## Input material
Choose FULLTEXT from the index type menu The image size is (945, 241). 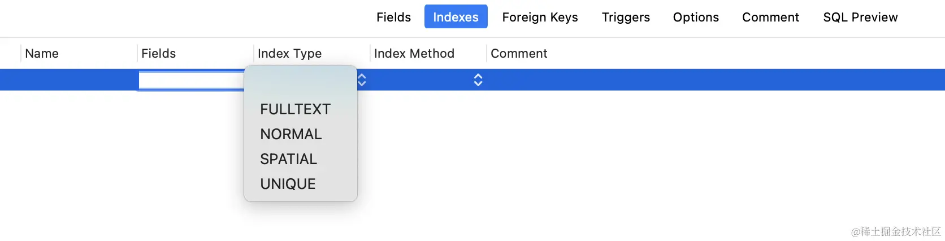click(295, 109)
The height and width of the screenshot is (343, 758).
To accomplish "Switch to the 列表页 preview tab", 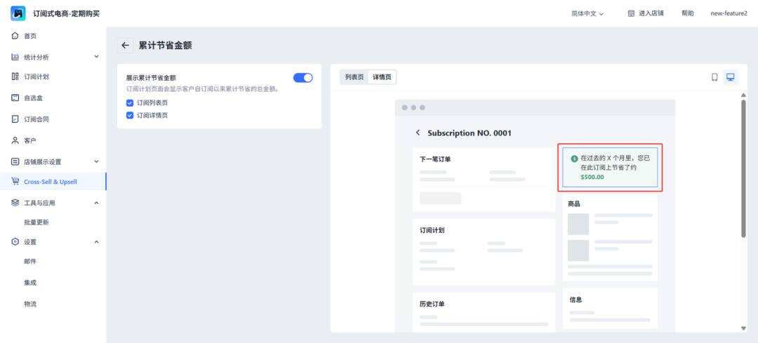I will click(354, 77).

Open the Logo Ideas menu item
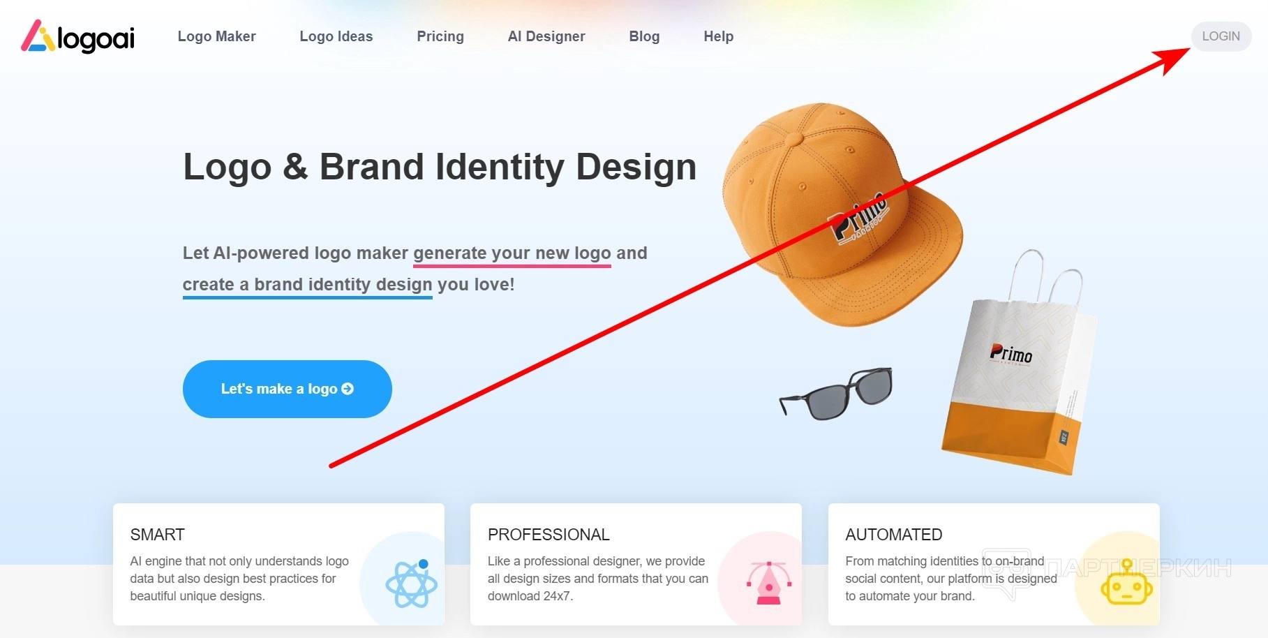(x=336, y=36)
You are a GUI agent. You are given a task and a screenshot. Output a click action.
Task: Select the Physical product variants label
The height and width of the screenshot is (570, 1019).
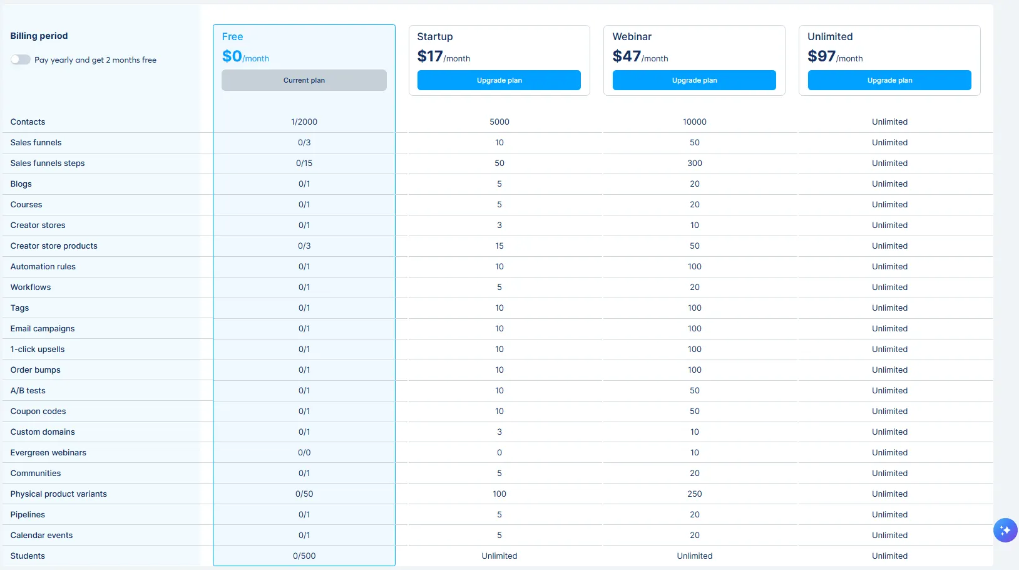coord(59,494)
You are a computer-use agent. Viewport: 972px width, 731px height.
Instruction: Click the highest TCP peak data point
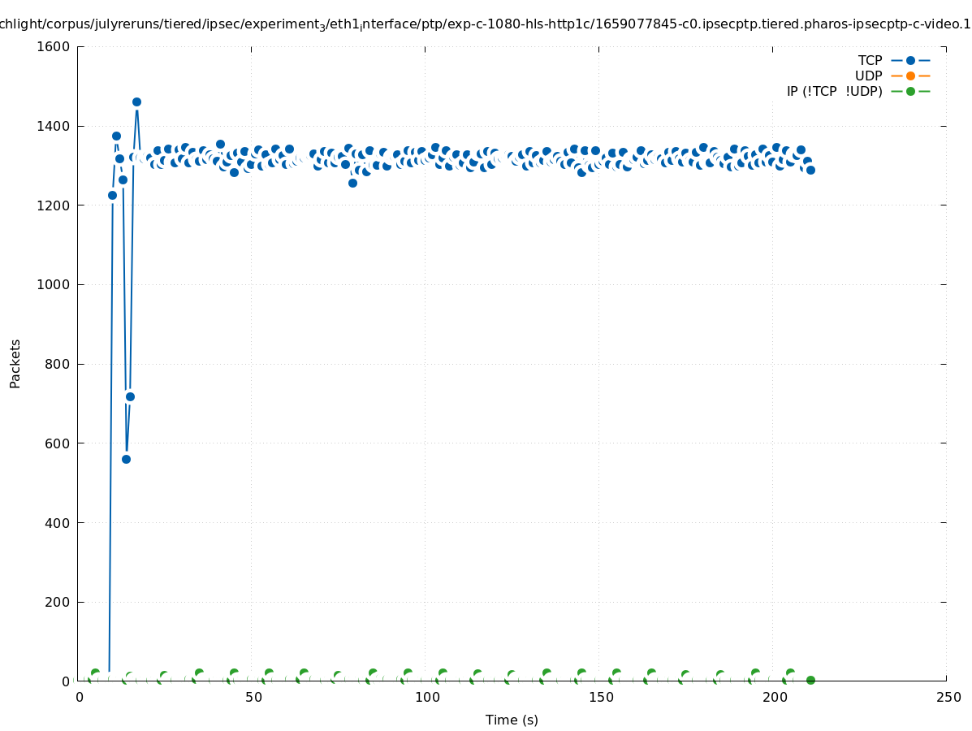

## Required action
Without any pictures, please write out the lines from the one containing "You are a GUI" through the final line of the data, exactly and inclusive of both ends.

## Answer for the task
You are a GUI agent. You are given a task and a screenshot. Output a click action.
Task: Select the Physical product variants label
The height and width of the screenshot is (570, 1019).
coord(59,494)
You are a computer-use agent. Viewport: 972px width, 731px height.
Instruction: Click the highest TCP peak data point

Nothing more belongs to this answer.